This category of needs can be divided into to two subcategories. The individual, Maslow noted, will seek first to gain the respect and admiration of others through achievements, before seeking that respect within himself, (Boree, p. 3). The satisfaction that comes with respecting one's self and feelings of worth and confidence can afford one a sense of personal freedom, said Maslow, while the second type, consisting of the gaining of a successful reputation and appreciation for one's efforts, has been relatively neglected by the Freudians and Behaviorists, (Leavitt and Pondy, p. 15). Adler, a contemporary psychologist of Maslow's, postulated that the inferiority feelings resulting from not having these needs met was at the root of most of society's problems, and Maslow tended to agree with him, (Boree, p. 3). An employer can offer much in the way of public praise to suffice some of this need, while fellow co-workers must shoulder some of the load as well.

Maslow said much in the way of explaining how these first four needs work.

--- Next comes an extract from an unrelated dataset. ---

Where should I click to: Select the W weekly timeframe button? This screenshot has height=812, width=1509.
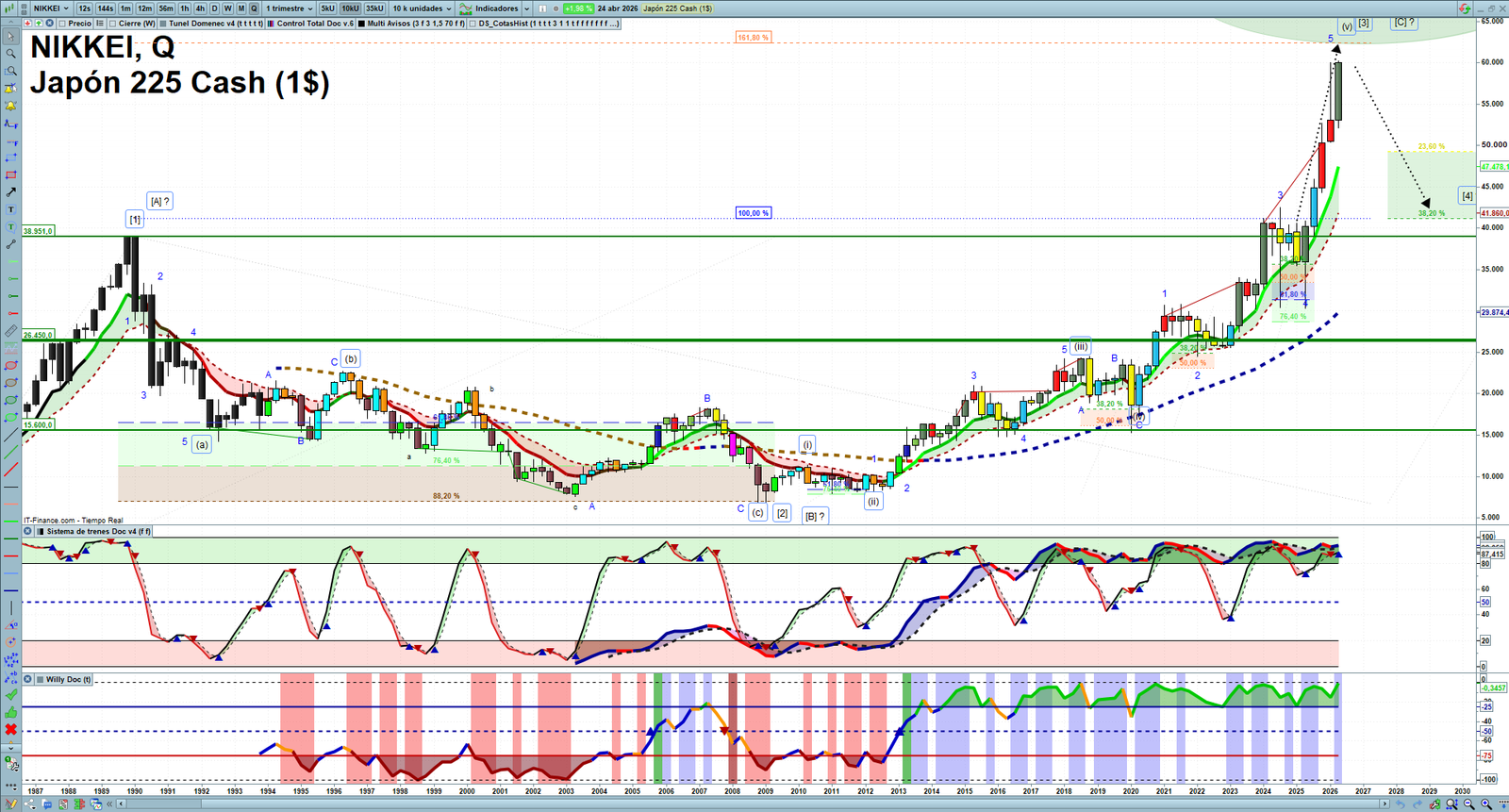point(227,8)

He called them D-needs, or deficit needs, because they motivate the individual to do something through a deficit of some kind, (Boree, p. 3). He cited homeostasis as the mechanism by which this works. Much like a thermostat, the desire to fufill these needs only surfaces in the individual when there is a deficit. So much like the heat won't come on unless the temperature falls below a certain degree, neither will the need for love, for instance take precedence unless it is falling too low, (Boree, p. 3).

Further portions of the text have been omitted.